Aleksei Burkov of St. Petersburg, Russia, pleaded guilty last month in US District Court in Alexandria to fraud, money laundering and other charges. He will be sentenced in May.

He admitted running a website called “Cardplanet” that sold more than 150,000 stolen credit-card numbers.

On Monday, the US Attorney for the Eastern District of Virginia issued a public advisory seeking to find potential victims of the fraud scheme. Those who believe they may have been victimized can check a Justice Department website for information about submitting a victim impact statement.

Israel extradited Burkov to the US in November over Russia’s objections.

His fate was believed to be linked to Russia’s sentencing last year of Israeli-American Naama Issachar, 26, to seven and a half years in prison for drug offenses.

She was charged for drug trafficking after 10 grams of marijuana were found in her bag as she changed flights at a Moscow airport en route from India to Israel in April.

The harsh sentence for what is widely considered a minor offense was seen as a Russian attempt to use her to secure Burkov’s release.

Issachar returned to Israel last week after Russian President Vladimir Putin pardoned her following intensive lobbying by Israel.

Naama Issachar speaks to reporters at Ben Gurion Airport on January 30, 2020. (Screen capture: Twitter)

Reports in Hebrew-language media have said Israeli officials believe Burkov may be connected to Russian intelligence. Burkov, in an interview with Channel 13, denied any such involvement.

Israeli officials told Hebrew media in November that Jerusalem turned down an offer by Moscow to swap Burkov for Issachar.

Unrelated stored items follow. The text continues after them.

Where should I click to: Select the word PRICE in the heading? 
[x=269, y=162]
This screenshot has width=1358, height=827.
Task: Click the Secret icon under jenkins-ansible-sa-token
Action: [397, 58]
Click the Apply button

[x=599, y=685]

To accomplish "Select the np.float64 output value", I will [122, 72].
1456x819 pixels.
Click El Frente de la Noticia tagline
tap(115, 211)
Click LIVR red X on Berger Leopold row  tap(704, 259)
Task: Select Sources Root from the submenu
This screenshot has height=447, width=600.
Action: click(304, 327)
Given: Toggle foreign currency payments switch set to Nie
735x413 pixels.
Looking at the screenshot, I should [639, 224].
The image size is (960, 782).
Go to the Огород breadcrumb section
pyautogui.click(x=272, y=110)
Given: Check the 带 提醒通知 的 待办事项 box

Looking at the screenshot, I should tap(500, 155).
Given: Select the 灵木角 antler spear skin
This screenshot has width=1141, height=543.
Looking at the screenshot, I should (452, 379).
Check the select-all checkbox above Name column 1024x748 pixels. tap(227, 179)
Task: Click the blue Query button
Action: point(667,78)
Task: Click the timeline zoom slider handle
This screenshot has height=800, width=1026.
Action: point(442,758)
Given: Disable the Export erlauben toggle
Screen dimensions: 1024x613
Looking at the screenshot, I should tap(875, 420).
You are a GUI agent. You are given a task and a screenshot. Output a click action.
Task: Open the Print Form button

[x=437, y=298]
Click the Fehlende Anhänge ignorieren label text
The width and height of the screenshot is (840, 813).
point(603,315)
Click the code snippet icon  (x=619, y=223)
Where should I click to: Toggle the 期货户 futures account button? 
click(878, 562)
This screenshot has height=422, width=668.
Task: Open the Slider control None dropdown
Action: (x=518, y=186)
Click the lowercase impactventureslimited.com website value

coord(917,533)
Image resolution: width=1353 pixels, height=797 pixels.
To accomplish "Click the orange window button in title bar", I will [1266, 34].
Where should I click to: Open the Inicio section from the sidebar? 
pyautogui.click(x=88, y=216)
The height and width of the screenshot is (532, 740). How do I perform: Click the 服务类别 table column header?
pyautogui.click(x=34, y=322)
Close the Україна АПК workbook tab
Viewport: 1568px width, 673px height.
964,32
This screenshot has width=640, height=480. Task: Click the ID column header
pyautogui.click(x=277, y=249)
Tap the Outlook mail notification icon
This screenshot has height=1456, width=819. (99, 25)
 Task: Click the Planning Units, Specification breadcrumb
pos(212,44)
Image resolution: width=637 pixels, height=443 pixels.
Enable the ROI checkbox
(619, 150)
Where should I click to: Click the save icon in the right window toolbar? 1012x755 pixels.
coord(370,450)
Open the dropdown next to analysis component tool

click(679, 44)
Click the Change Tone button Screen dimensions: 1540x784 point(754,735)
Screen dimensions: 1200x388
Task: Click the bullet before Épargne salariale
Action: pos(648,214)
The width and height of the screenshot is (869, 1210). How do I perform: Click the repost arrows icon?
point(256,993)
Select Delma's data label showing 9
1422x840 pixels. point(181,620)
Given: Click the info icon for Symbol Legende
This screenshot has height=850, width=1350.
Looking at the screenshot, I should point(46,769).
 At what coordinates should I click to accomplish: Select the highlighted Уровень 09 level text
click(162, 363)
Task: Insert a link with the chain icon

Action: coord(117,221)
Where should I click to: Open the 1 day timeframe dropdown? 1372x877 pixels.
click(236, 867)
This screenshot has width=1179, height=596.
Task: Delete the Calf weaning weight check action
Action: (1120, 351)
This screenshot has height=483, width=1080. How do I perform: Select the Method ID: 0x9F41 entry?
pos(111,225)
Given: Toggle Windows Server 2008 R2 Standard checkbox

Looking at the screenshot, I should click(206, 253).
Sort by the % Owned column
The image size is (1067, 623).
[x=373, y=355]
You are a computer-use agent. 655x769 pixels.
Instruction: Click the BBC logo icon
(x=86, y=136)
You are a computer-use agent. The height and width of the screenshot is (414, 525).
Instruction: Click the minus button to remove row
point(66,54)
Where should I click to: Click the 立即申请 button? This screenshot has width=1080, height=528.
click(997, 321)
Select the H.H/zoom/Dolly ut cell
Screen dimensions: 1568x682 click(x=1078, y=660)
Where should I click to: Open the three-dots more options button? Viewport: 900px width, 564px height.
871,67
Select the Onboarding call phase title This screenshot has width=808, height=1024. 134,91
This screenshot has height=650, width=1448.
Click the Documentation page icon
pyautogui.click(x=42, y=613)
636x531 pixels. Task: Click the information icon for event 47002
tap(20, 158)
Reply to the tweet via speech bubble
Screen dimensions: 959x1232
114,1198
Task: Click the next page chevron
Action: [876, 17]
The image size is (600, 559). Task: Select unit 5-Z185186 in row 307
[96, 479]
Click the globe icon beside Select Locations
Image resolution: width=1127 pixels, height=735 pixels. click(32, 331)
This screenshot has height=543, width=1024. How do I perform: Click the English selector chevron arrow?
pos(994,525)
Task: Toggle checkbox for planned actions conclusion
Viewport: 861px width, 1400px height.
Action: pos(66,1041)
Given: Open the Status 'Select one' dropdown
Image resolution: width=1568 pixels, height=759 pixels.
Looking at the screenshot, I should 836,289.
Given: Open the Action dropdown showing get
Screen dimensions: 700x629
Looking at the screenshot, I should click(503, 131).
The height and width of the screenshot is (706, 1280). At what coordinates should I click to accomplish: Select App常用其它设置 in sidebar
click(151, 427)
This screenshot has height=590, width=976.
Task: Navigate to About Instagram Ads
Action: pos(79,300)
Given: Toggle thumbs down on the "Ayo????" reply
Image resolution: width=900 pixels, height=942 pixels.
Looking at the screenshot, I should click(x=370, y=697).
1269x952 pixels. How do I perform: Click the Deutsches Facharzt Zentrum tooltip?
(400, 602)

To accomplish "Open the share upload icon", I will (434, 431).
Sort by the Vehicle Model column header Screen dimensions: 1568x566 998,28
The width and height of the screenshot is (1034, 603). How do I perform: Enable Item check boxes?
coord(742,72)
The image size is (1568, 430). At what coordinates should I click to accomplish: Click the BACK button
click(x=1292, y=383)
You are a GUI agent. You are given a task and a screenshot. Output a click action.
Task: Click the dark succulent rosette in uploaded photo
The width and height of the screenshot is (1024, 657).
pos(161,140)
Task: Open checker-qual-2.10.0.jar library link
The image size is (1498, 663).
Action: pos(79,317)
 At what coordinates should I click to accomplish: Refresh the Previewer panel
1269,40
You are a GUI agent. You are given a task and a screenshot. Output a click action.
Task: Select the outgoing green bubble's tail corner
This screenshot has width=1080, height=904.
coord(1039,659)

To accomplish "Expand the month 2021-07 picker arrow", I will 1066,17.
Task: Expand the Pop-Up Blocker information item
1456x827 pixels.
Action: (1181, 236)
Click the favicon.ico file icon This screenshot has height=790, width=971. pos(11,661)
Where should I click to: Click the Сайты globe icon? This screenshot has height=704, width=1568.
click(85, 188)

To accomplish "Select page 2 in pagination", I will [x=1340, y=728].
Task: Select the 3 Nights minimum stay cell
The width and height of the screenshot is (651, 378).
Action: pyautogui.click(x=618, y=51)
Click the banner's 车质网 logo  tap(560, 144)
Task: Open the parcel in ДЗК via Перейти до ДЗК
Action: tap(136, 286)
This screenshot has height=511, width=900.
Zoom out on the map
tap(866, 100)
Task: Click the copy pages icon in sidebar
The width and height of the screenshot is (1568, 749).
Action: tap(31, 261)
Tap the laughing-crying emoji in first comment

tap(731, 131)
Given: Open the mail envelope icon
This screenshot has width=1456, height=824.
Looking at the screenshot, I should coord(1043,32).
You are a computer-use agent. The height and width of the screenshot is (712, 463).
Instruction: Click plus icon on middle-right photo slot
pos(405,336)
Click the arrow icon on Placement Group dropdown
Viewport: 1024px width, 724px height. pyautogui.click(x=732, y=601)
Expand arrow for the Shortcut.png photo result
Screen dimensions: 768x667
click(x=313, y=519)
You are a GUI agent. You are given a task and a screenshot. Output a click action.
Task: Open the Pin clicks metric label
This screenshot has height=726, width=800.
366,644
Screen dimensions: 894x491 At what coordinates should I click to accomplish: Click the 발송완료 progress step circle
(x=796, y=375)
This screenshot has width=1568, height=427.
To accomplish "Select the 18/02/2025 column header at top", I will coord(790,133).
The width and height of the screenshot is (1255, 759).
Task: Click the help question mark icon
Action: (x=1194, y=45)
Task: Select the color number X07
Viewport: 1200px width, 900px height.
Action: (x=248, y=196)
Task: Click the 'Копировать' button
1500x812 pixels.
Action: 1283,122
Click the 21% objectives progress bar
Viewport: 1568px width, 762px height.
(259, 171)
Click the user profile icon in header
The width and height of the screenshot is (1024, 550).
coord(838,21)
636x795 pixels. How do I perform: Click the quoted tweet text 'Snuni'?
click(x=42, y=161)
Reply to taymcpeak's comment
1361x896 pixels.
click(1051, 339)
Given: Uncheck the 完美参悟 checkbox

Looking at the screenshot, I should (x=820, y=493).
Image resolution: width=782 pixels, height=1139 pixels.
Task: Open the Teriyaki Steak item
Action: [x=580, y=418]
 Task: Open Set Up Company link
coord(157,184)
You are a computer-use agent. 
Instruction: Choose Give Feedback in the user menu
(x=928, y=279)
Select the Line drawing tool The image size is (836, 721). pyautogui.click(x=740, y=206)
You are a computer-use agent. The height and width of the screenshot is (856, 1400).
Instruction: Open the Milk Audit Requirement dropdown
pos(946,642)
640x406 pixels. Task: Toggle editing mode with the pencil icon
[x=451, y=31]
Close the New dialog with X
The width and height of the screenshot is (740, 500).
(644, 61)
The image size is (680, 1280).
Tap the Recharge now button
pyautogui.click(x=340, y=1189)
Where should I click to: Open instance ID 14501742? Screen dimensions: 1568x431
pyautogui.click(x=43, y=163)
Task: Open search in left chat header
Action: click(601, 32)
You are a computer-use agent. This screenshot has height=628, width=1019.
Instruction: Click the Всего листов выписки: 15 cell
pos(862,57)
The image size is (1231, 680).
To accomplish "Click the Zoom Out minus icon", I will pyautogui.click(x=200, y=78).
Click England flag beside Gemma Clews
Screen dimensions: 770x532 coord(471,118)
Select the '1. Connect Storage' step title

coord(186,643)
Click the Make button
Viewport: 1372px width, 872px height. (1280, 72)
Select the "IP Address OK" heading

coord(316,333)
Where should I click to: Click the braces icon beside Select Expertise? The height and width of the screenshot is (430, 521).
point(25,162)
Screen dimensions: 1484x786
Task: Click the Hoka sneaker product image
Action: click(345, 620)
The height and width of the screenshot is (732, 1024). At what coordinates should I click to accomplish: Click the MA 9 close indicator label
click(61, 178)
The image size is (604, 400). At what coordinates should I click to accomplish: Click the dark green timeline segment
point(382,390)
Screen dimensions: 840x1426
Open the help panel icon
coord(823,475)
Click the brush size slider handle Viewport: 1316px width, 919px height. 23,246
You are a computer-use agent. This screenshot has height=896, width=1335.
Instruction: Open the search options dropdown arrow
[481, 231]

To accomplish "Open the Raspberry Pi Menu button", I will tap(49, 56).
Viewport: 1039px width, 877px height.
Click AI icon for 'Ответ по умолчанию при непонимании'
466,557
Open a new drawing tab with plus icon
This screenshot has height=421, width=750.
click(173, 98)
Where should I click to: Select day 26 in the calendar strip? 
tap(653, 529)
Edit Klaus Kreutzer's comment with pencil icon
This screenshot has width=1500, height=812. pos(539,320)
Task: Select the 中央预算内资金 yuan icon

At the time the extradition decision was made, Issachar’s mother Yaffa attempted to prevent the move and filed a petition at the High Court of Justice requesting a delay. However she later pulled the petition, saying “Naama will not be a pawn for the Russian hacker and his people.”

Signing the extradition order Justice Minister Amir Ohana had rejected tying Issachar’s fate to Burkov, warning of grave consequences if Israel agreed to a swap.

“I suggest not creating a very dangerous precedent here, that each time there is a country that wants to have someone extradited, it captures an Israeli and makes a scapegoat of them,” Ohana told Kan public radio at the time.